© Gerd Neuhold, Sonntagsblatt

Herbert Meßner, Chefredakteur - Gerd Neuhold, Sonntagsblatt

Ein langes Wochenende oder ein Fest?

 

 

Beim Einkaufen am Pfingstsamstag wünschte mir die Verkäuferin freundlich ein schönes langes Wochenende. Ich erwiderte ebenso freundlich, dass ich ihr schöne Pfingsten wünsche. Sie schaute auf und erinnerte sich: Ja natürlich, Pfingsten.

Auch ich genieße gerne die Qualität des Ausspannens. Trotzdem bin ich froh, dass für uns Christen die Zeit, auch die freie Zeit, noch mehr Qualität hat. In diesem Fall geht es nicht darum, dass arbeitsmäßig nichts oder weniger los ist, sondern dass wir Pfingsten feiern. Der Geist ist losgelassen, ausgesendet – da ist allerhand los.
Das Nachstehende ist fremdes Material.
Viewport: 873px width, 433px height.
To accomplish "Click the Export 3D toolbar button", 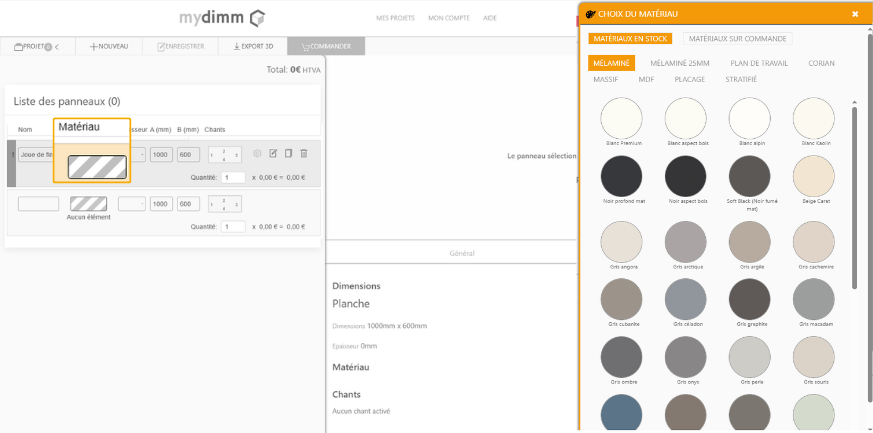I will point(251,46).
Auch dieser Sonntag hat seine Qualitäten. Als „Dreifaltigkeitssonntag“ verbindet er uns mit dem Gott, der Einheit ist, obwohl er sich dreifach ausdrückt. Unser Gott ist gelebte Beziehung, gelebte Liebe. Diese Liebe, die Gott in sich lebt, wirkt sich aus in Gottes Liebe zu allen seinen Geschöpfen.
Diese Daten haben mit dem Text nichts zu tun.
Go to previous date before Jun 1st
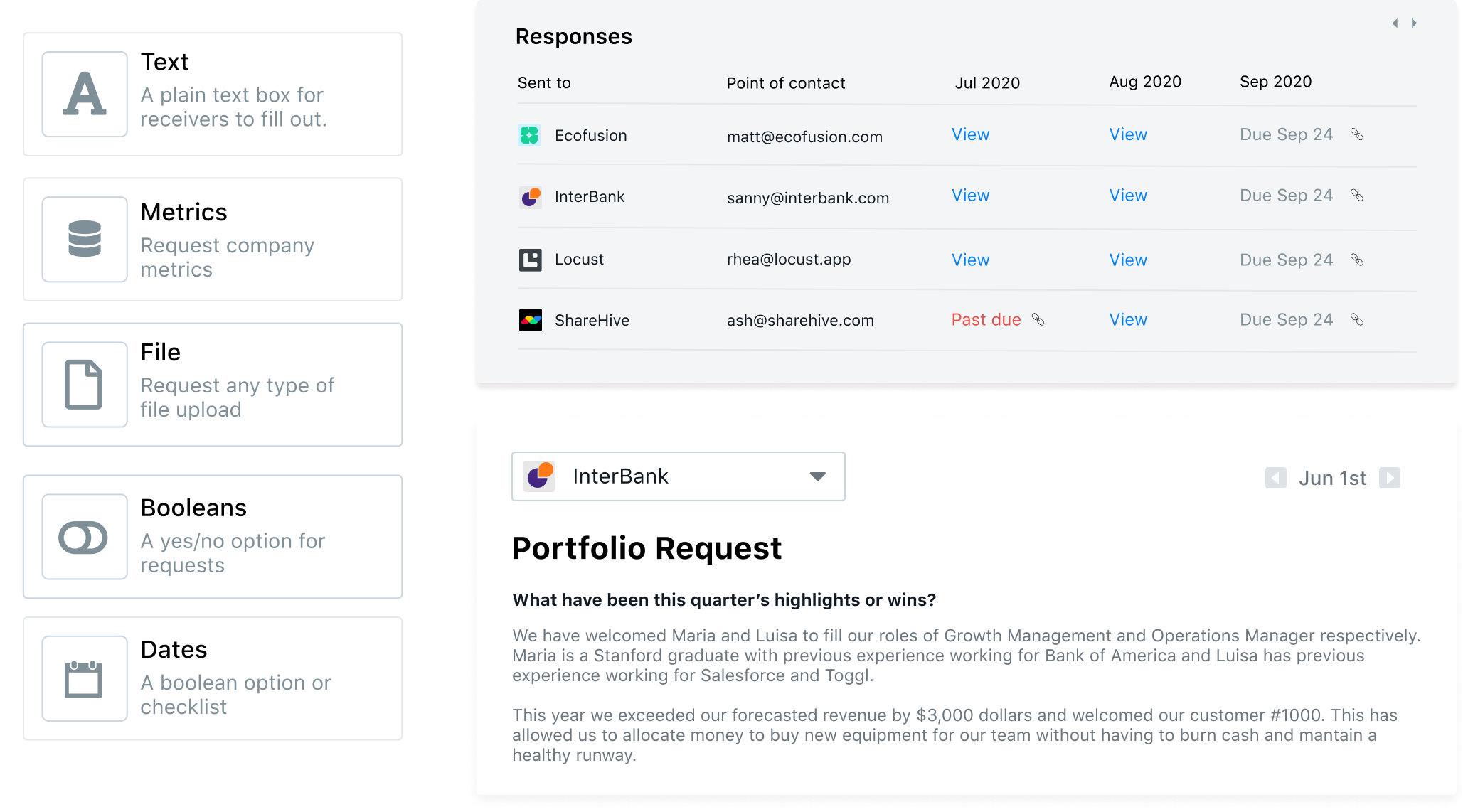The width and height of the screenshot is (1468, 812). point(1275,478)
Für diesen Gott lohnt es sich, einige Tage später auf die Straße zu gehen. Brot für die Welt will Gott sein. Das liegt im Geheimnis der Eucharistie. Segen für unser Leben will Gott sein. Was uns das Zukunftsbild der steirischen Diözese nahelegt, die geschlossenen Räume unserer Kirchen auch immer wieder zu verlassen, das tun wir zu Fronleichnam eigentlich schon lang. Aber vielleicht weniger bemerkt. Es ist ja langes Wochenende.

Der heutige Sonntag verbindet uns als „Tag von Masan“ auch über den halben Erdball hinweg mit Korea. Diese Partnerschaft ist auch gelebte Beziehung, Leben aus einem Glauben, der niemals zur Privatsache verkommen darf.